Back in November the Battle of Ideas Festival staged a lively debate on the question ‘Will youth engagement save democracy?‘. The panel comprised LibDem MP Lynne Featherstone, politics teacher Kevin Rooney, and Citizenship Foundation CEO Tony Breslin. This video contains the opening remarks from the three of them.
Lynne Featherstone claims that voters are lazy and the idea of having to walk to a polling booth is antiquated. (Personally I don’t think the system should be changed simply to pander to people’s apathy.)
Kevin Rooney dismisses the issue of youth dis-engagement out of hand, citing Tiananmen Square and Irish political history as examples of how youth are deeply engaged. Quite extreme examples I think: such emotive subjects are, I would suggest, always likely to impassion large numbers of people. He also suggests that schools have no part to play in helping young people understand politics. But surely aspects of civic society are not mutually exclusive? How can we expect people to suddenly understand and engage in their society when those responsible for their formative education tried to distance them from it?
Tony Breslin says that although youth engagement won’t save democracy, without it “the future of democracy is - by definition - doomed”. He goes on to argue that schools have a duty to support the civic education of young people. Of course I broadly agree with that, or I wouldn’t be working here.
Obviously these are only some of their remarks, and the comments I’ve made are my own. Please watch the video to make your own mind up about the roles of citizenship education and youth engagement in the democratic process.

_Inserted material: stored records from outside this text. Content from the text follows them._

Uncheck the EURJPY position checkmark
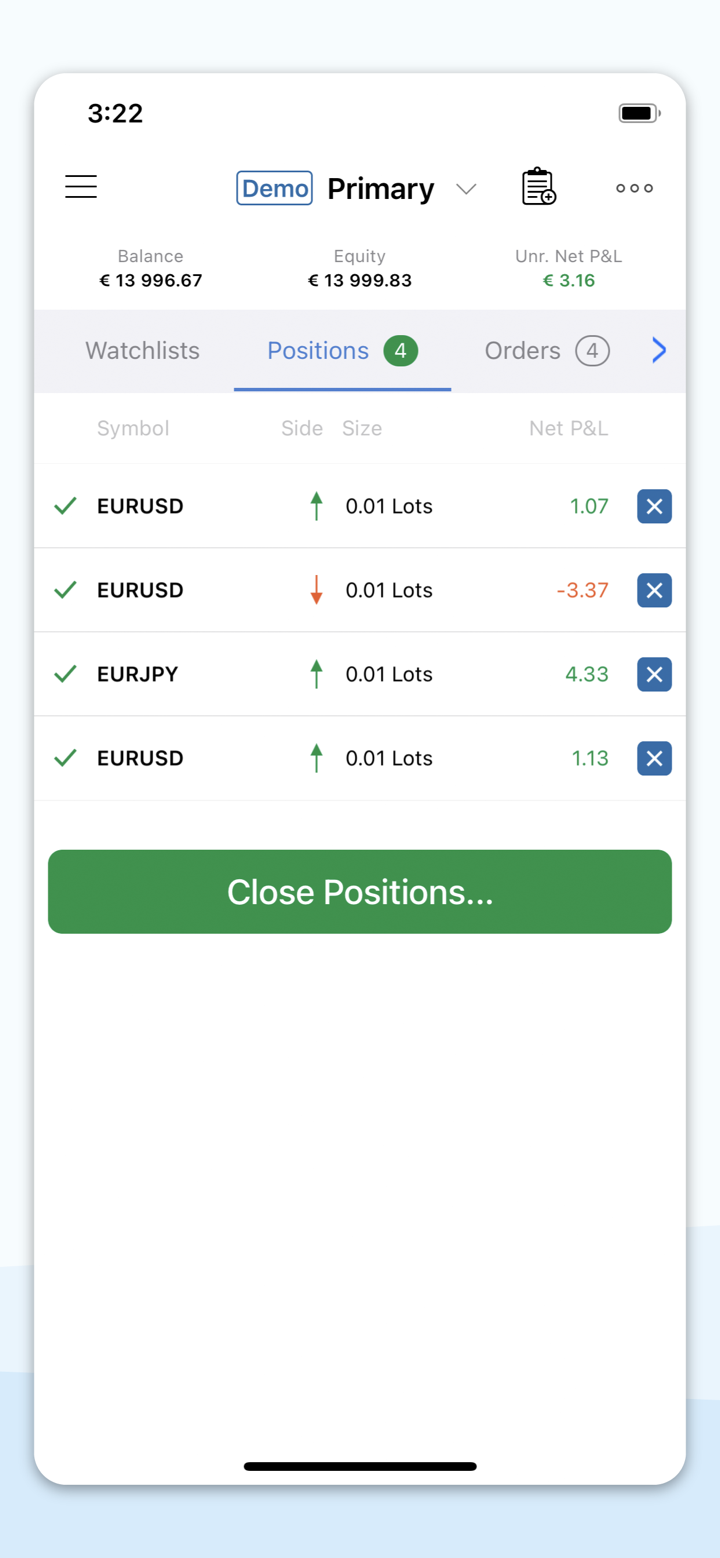[66, 674]
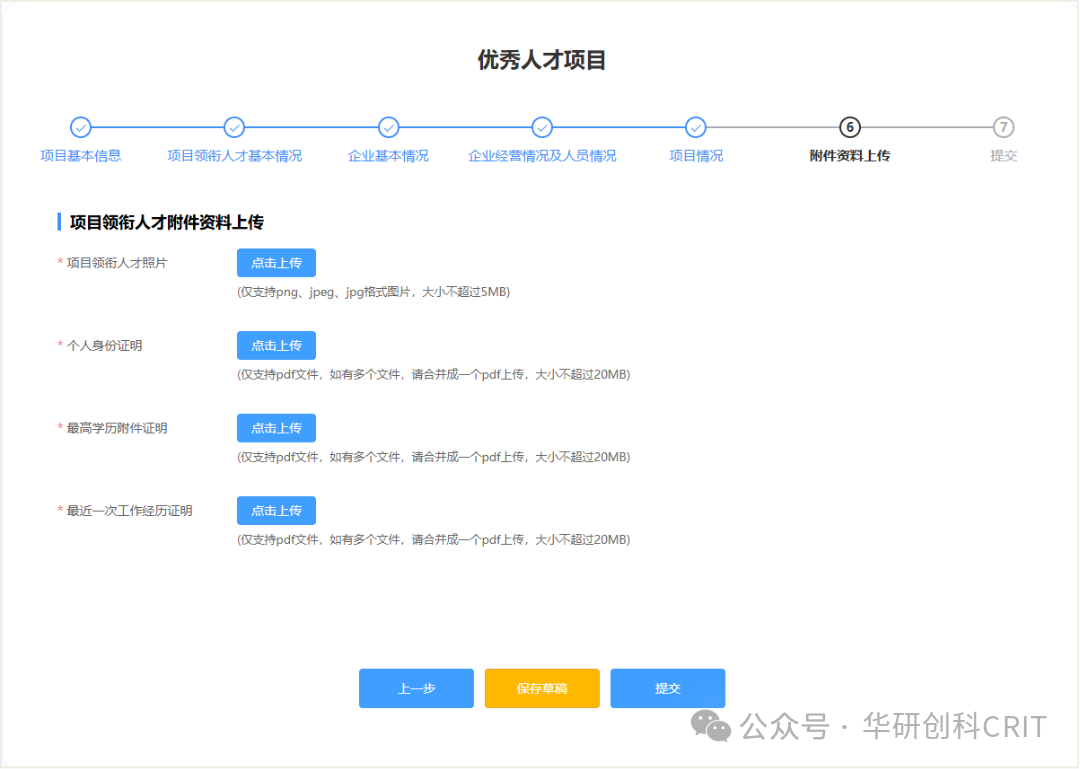The height and width of the screenshot is (769, 1080).
Task: Select the checkmark icon above 项目领衔人才基本情况
Action: point(234,128)

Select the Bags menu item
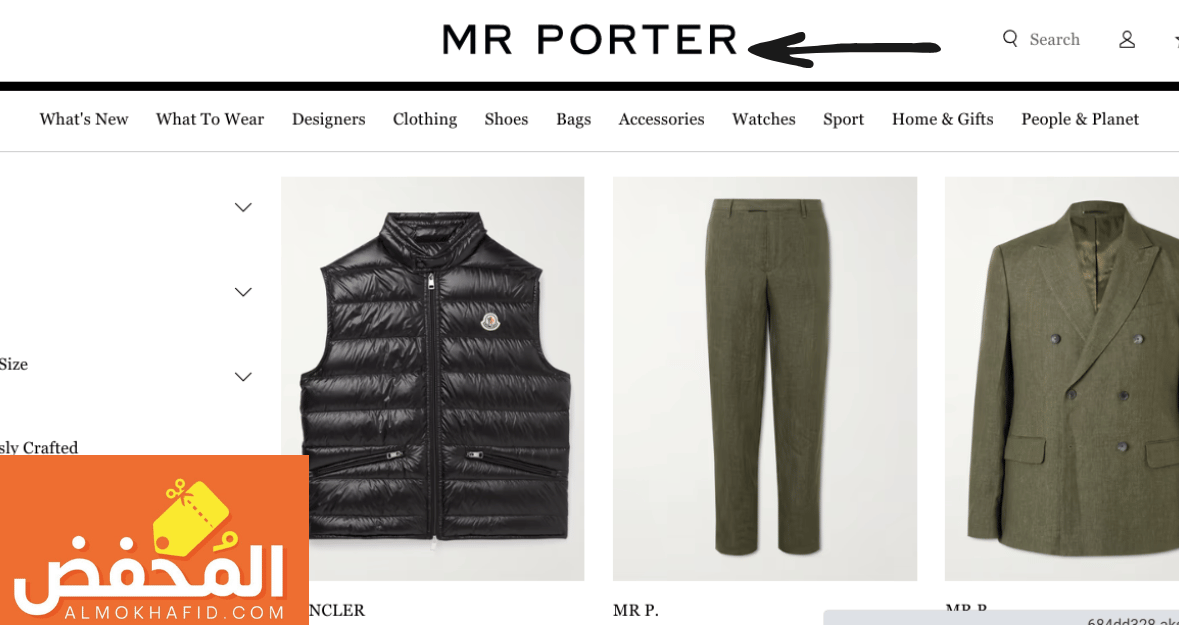click(574, 119)
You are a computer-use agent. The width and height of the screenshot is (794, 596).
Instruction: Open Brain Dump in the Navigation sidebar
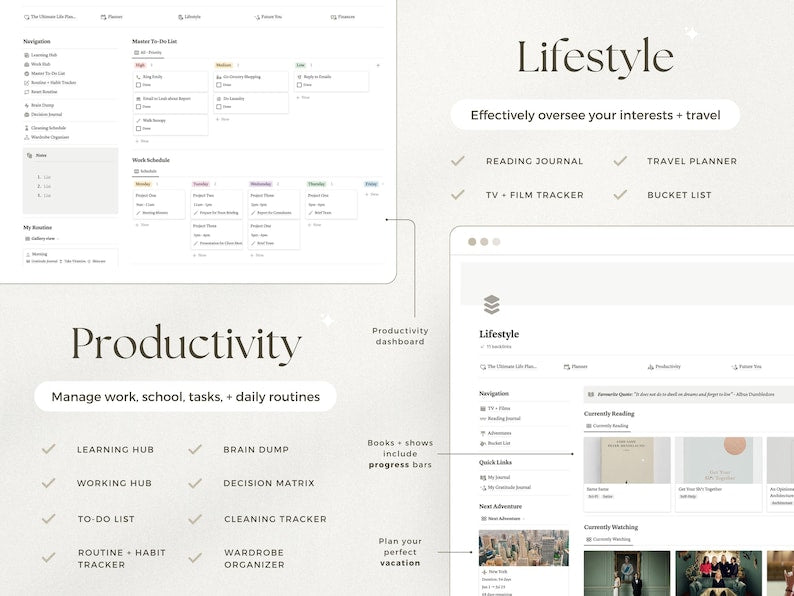click(42, 105)
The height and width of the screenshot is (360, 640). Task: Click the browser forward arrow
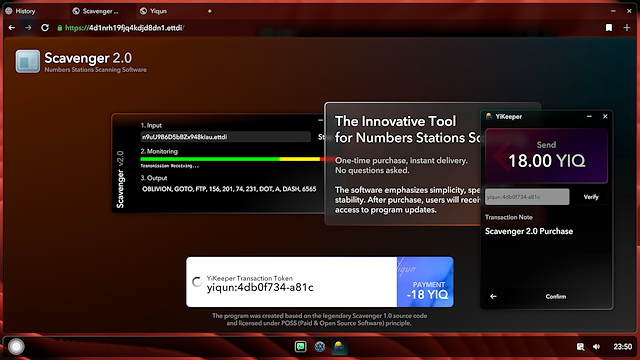(28, 28)
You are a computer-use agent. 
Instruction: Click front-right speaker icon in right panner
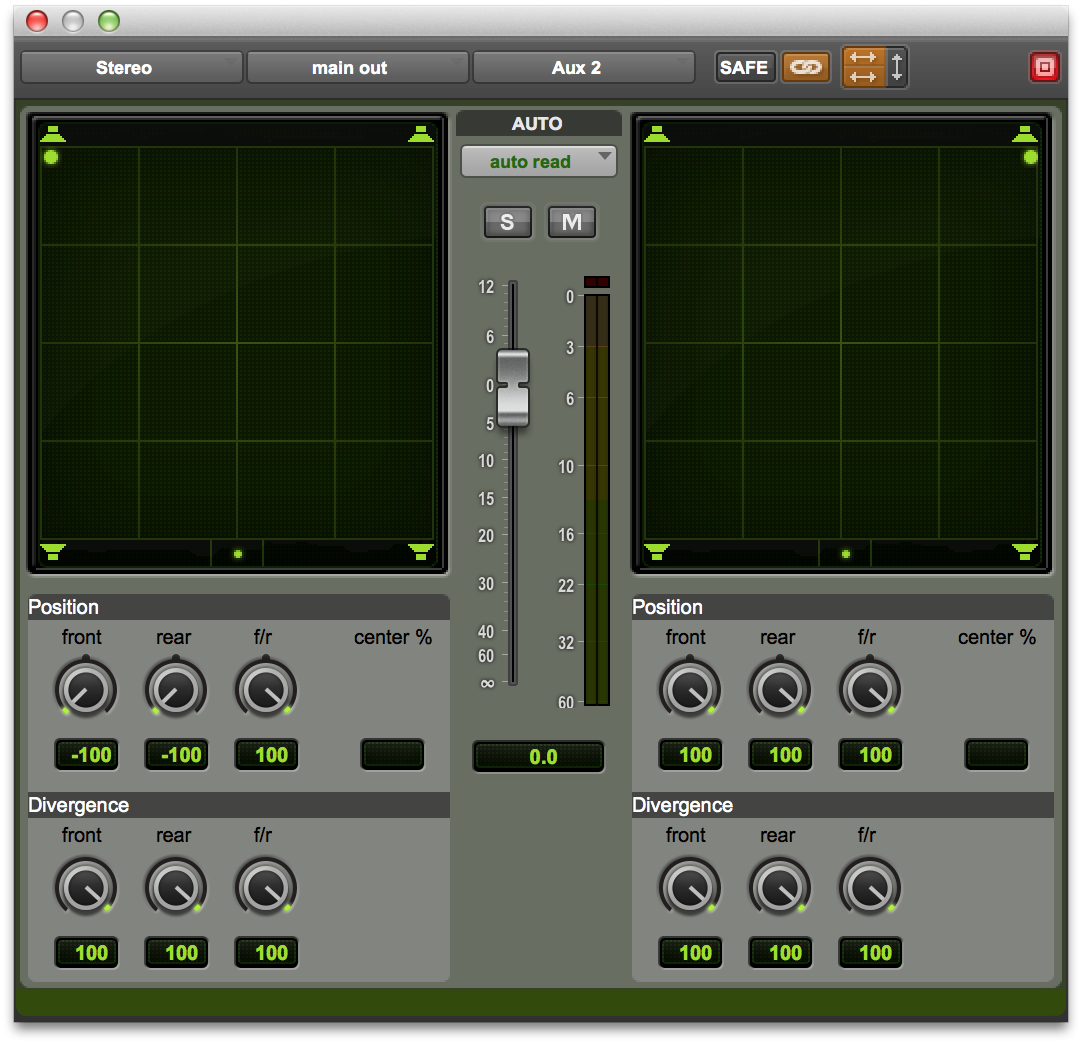pos(1024,134)
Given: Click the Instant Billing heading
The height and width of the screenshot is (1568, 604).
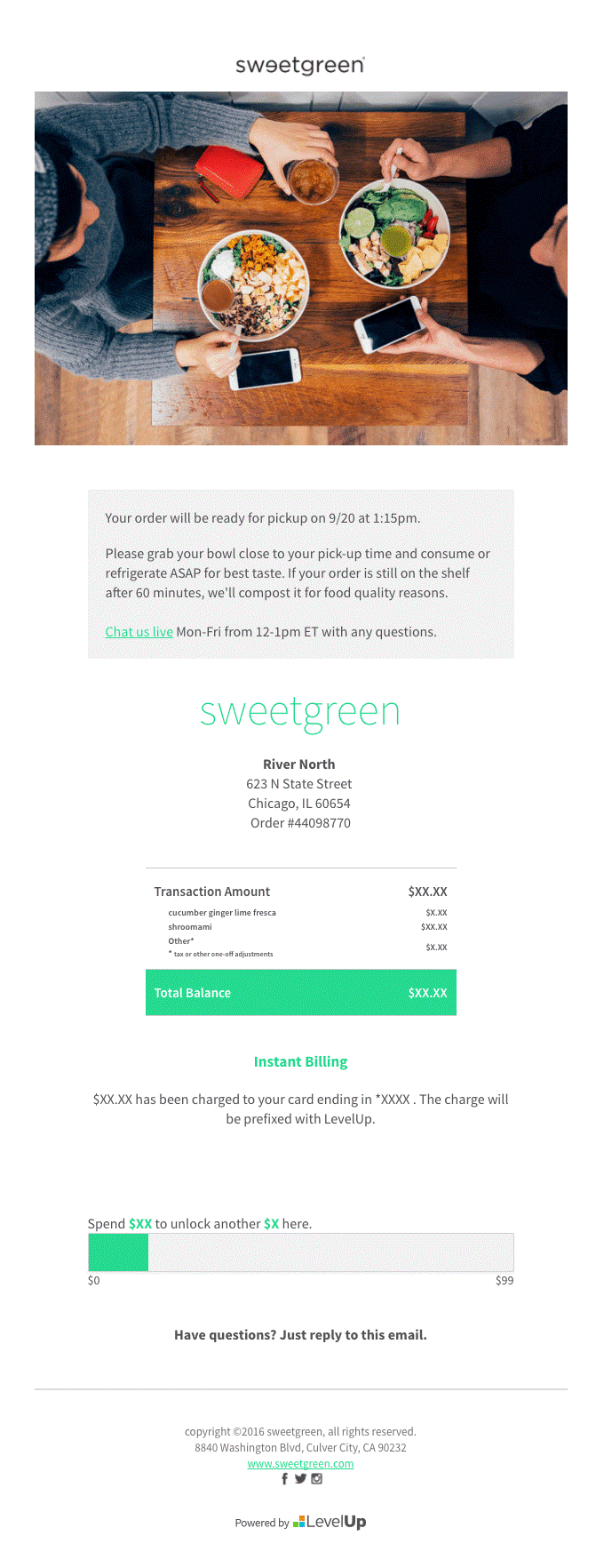Looking at the screenshot, I should [300, 1061].
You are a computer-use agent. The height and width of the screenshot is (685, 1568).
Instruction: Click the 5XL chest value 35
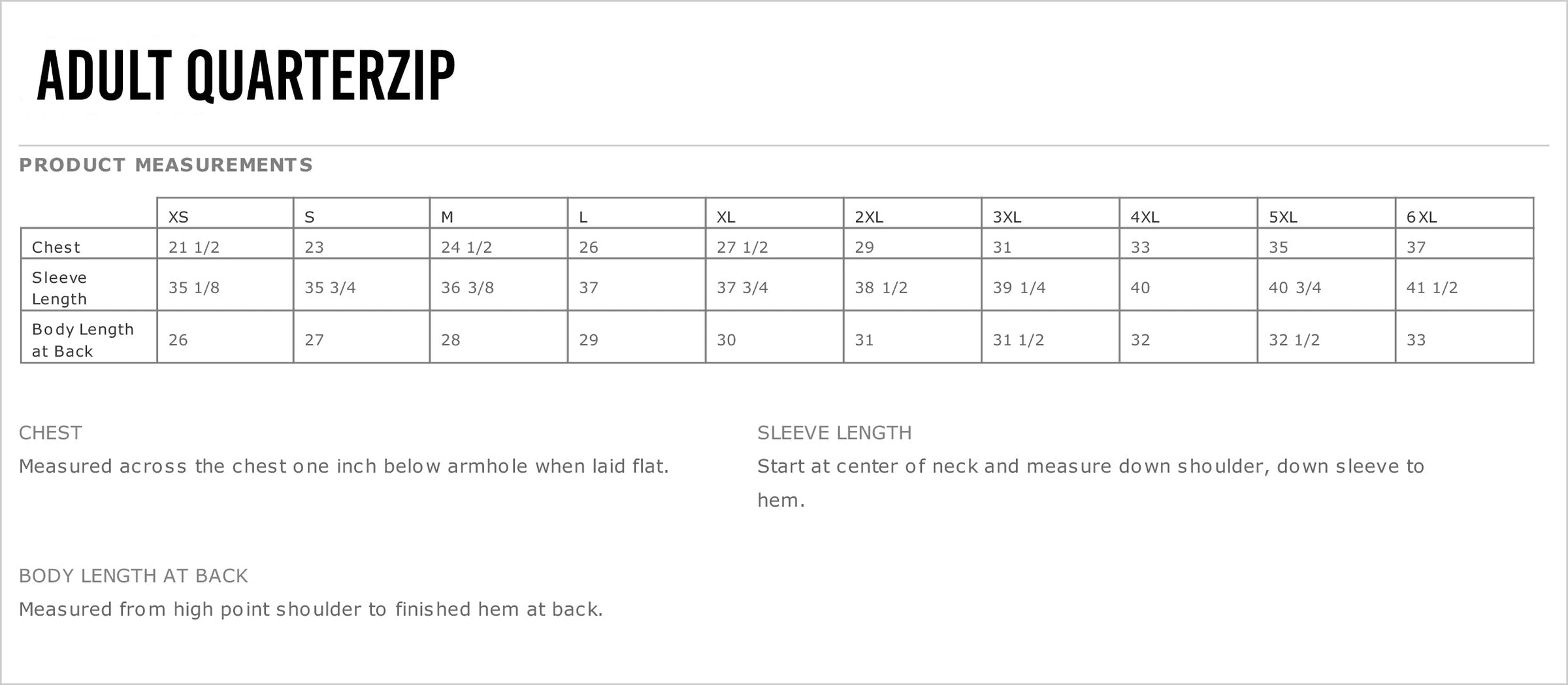pyautogui.click(x=1279, y=247)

I sacrificed my lie-in on Saturday to attend the Convention on Modern Liberty, which was co-directed by opendemocracy’s Anthony Barnett and the Guardian’s Henry Porter. I went on behalf of the Citizenship Foundation as a few of our projects are concerned with ‘rights and responsibilities’, but also because I’m personally interested in these debates and would like to take CF’s thinking on them further.
In any case, I wasn’t sure what to expect. Last week I got an email saying that I needed to get there early to make sure I could get a seat in the main hall. I, of course, disregarded this advice and showed up bang-on 9.30. And it was PACKED. Luckily a friend had been kind enough to save me a seat so I was able to hear the opening keynote, given by Shami Chakrabarti.
As per usual, Shami gave a speech that was impassioned and forceful, principled and…funny? She was throwing around jokes like nobody’s business and how we laughed. We didn’t, however, rise to her incitement to cry out ‘hell no’ in response to several instances of Government infringement on civil liberties. This reluctance to speak in unison represented, to me, the main problem with this convention: what exactly did it stand for? While most of those attending seemed to (angrily) agree that ID cards pose a serious threat to civil liberties, the political coalition between Right, Left and Liberal didn’t extend to agreement in regards to the security of the Human Rights Act. And so, at least in the sessions I attended, the Human Rights Act was largely ignored.
How much does that matter? Well, probably not much if the purpose of the day was merely to encourage debate and shine a light on a growing feeling amongst the chattering classes that this Government is committing a series of grave breaches of trust. But, if it was, as Henry Porter triumphantly declared in yesterday’s Observer, the birth of a movement, I think this lack of consensus on deeply contentious issues matters a great deal.